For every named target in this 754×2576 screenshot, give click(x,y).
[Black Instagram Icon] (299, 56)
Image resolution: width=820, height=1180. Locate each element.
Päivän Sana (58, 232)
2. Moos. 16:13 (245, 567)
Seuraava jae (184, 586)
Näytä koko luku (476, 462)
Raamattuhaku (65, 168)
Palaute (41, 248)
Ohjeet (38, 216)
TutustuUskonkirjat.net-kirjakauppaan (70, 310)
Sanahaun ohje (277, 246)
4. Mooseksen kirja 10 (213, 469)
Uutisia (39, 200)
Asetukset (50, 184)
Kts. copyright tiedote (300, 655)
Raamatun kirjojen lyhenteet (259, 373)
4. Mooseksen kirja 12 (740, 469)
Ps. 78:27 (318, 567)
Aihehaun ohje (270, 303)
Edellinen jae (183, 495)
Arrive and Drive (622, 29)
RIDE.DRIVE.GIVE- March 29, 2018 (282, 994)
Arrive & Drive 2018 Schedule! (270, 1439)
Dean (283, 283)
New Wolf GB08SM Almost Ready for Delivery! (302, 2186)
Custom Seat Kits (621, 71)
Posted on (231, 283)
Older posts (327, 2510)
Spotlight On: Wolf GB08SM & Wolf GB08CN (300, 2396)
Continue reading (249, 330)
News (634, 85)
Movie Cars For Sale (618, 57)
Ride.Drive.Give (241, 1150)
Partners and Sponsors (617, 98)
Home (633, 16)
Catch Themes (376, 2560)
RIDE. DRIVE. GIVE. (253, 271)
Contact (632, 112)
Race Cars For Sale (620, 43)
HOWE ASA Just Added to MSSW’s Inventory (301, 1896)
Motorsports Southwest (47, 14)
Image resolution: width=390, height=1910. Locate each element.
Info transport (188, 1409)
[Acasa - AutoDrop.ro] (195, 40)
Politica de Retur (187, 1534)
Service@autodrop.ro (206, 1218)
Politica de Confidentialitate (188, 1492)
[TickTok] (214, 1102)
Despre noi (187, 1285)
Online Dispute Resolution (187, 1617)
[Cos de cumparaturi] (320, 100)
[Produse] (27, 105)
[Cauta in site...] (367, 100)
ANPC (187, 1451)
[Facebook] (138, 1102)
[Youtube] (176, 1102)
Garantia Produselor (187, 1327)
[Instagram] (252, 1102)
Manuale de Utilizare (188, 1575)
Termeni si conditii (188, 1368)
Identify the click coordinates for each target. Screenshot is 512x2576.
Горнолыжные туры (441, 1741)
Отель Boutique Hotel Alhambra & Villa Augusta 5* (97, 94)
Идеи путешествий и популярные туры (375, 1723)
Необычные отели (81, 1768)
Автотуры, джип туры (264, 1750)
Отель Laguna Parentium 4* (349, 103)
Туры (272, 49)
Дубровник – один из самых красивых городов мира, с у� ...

- YOUR INSTRUCTIONS
Read through the entries and copy every line that includes "width".

- EXPECTED ANSWER
Image resolution: width=820, height=1180. Locate each element.
Image resolution: width=390, height=1910. Locate each element.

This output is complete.